I was profoundly and acidly amused to read in In Wars, Quest for Media Balance Is Also a Battlefield that the reporter chose Charles Johnson of Little Green Footballs fame (the Anthony Pellicano of the photographic journalism profession) as a reputable source to speak on the subject of media balance in the Lebanon conflict. Media balance? Charles wouldn’t know it if it bit him in the ass. Actually, remaining true to form in his interview he contends that there should not be proportionality in reporting the conflict. In other words, ‘I’m gonna keep slammin’ those A-rabs and the media should too.’ Well, not quite. But pretty close:
In the nearly five weeks of fighting…more than 1,000 Lebanese have died, many of them civilians, while a total of about 150 Israelis, mostly soldiers, have been killed.
Given that, the idea of a numerical balance in photos “equates false moral equivalence,” Ms. Arraf of the Council on Foreign Relations said. “The loss of hundreds of civilian lives does not quite equal the loss of dozens of civilians’ lives and loss of soldiers’ lives.”

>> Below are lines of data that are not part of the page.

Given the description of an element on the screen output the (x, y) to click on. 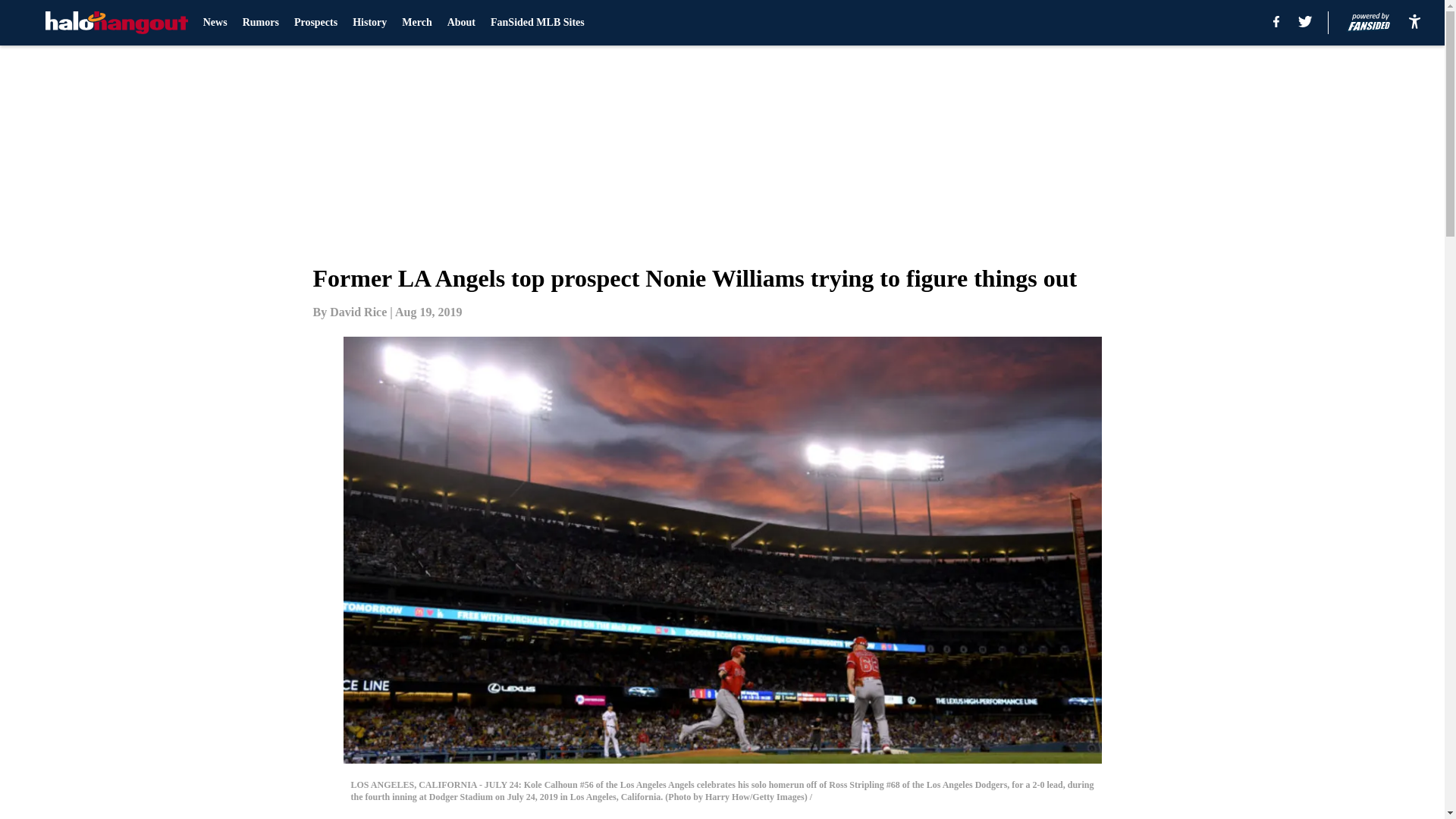
About (461, 22)
History (369, 22)
News (215, 22)
Prospects (315, 22)
Merch (415, 22)
Rumors (261, 22)
FanSided MLB Sites (537, 22)
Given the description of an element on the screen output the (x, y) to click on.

But to others that argument belies an understanding of the true stakes of this battle. “Proportionality is a meaningless term in a conflict of this type,” said Charles Johnson, whose blog Little Green Footballs showed that a freelance photographer for Reuters had altered images to make the damage from Israeli air strikes on Beirut appear worse than they were. Hezbollah, in his and others’ view, is a nihilistic group that has no qualms about sacrificing civilians.

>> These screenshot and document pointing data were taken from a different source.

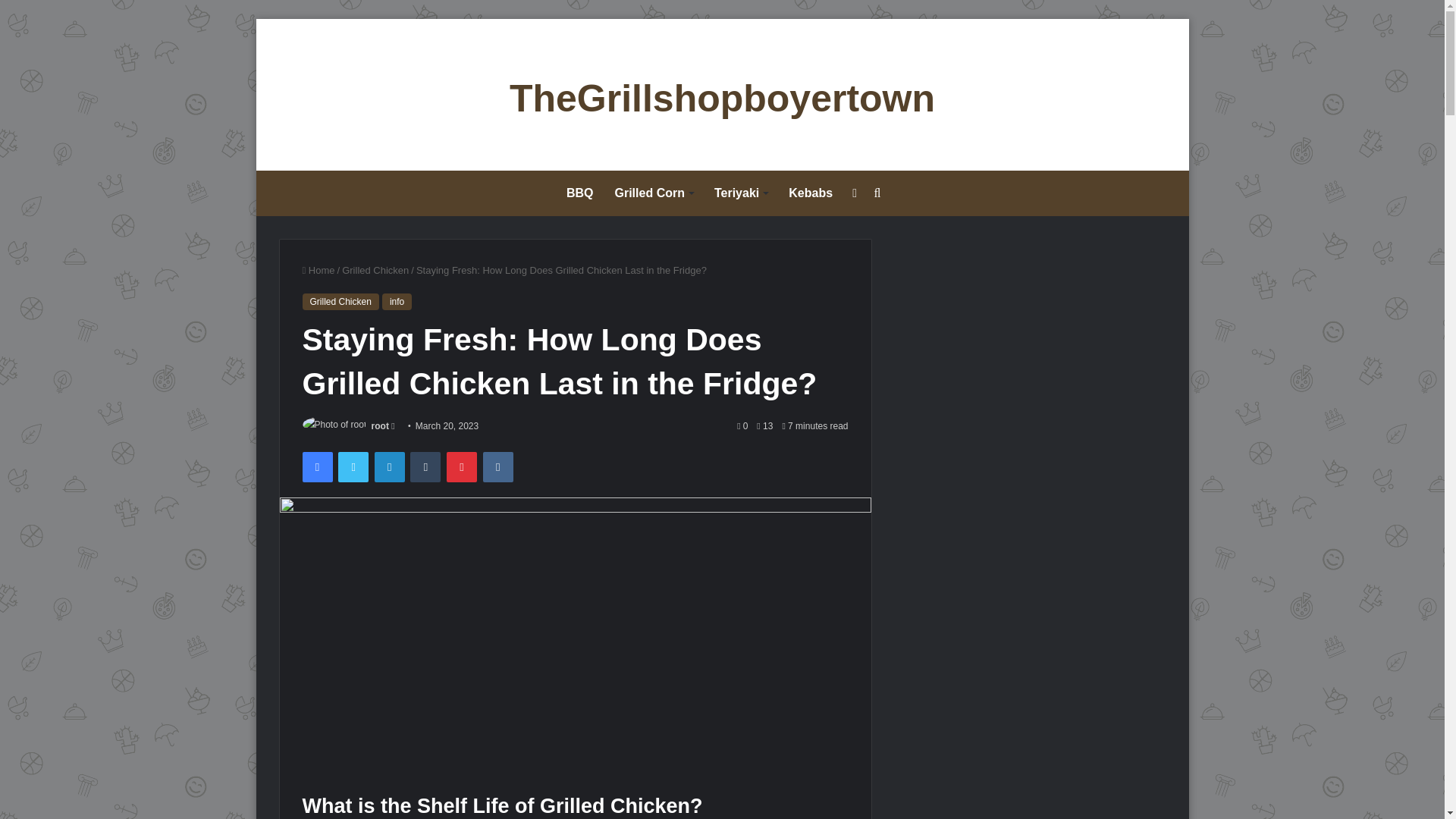
Tumblr (425, 467)
LinkedIn (389, 467)
Grilled Chicken (339, 301)
Pinterest (461, 467)
VKontakte (498, 467)
LinkedIn (389, 467)
root (379, 425)
Teriyaki (740, 193)
Pinterest (461, 467)
Facebook (316, 467)
TheGrillshopboyertown (721, 98)
Grilled Corn (653, 193)
Tumblr (425, 467)
Home (317, 270)
VKontakte (498, 467)
Given the description of an element on the screen output the (x, y) to click on. 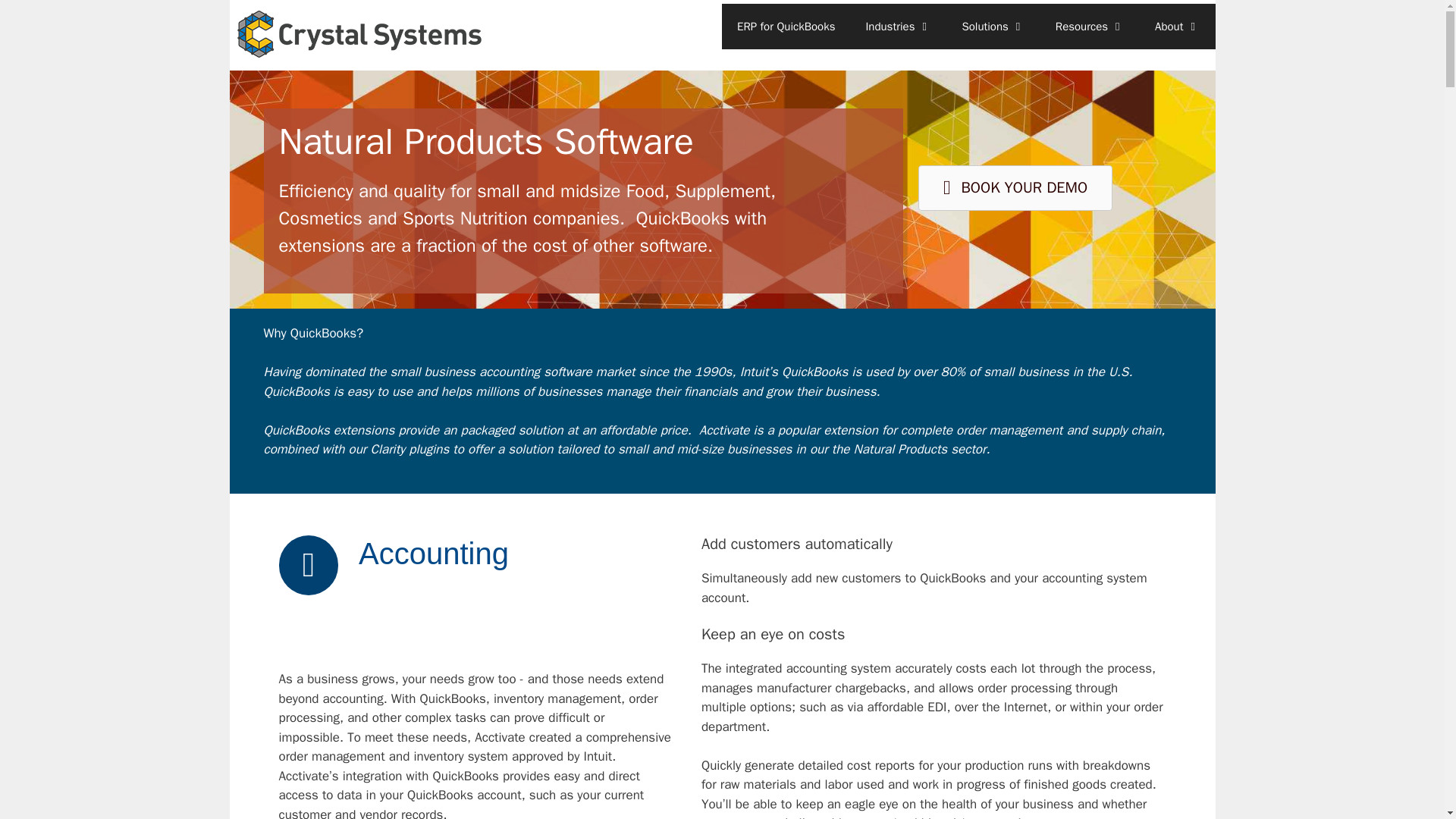
Solutions (992, 26)
ERP for QuickBooks (786, 26)
Resources (1090, 26)
About (1177, 26)
Industries (898, 26)
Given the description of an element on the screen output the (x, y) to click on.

In other words, Hezbollah is a subhuman organization which doesn’t deserve the standard journalistic treatment we might accord other more reputable groups and issues. And what he should add is: “I treat all A-rabs the same way. Don’t give ’em an inch. They’re all pond scum anyway.”
Charles Johnson got himself quoted in the NY Times in TWO different articles today! What the hell is goin’ on over there? Has Chuckie Cheesy become a moral authority to whom the Times must turn in its reportage of the Lebanon conflict? Excuse me while I spew.